[Data Boundary: Start]
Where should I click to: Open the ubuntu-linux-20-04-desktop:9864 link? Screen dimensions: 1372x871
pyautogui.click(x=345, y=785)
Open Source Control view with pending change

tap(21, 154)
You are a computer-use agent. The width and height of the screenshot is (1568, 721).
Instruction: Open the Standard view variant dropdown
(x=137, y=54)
[Data Boundary: End]
[Data Boundary: Start]
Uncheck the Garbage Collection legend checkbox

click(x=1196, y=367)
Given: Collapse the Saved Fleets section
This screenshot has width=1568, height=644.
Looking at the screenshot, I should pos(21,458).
[Data Boundary: End]
[Data Boundary: Start]
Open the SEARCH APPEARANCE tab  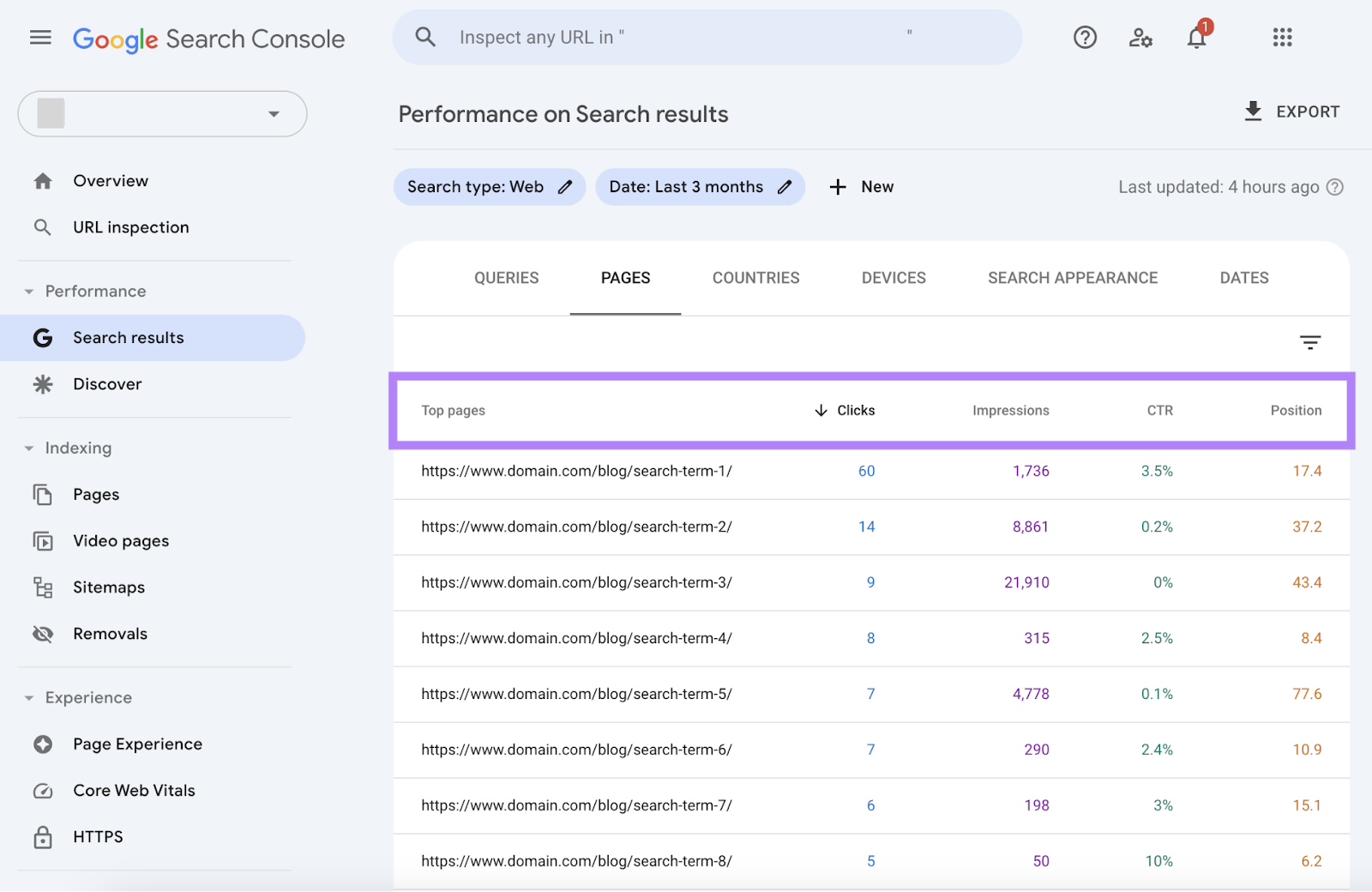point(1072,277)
[Data Boundary: End]
Exercise – In the data above, which lines lie between the line with "Where should I" and the line with "You are a computer-use", inclusive? Print those lines exactly and nothing else.

Output of the task –
Where should I click to: Open the ubuntu-linux-20-04-desktop:9864 link? Screen dimensions: 1372x871
pyautogui.click(x=345, y=785)
Open Source Control view with pending change

tap(21, 154)
You are a computer-use agent. The width and height of the screenshot is (1568, 721).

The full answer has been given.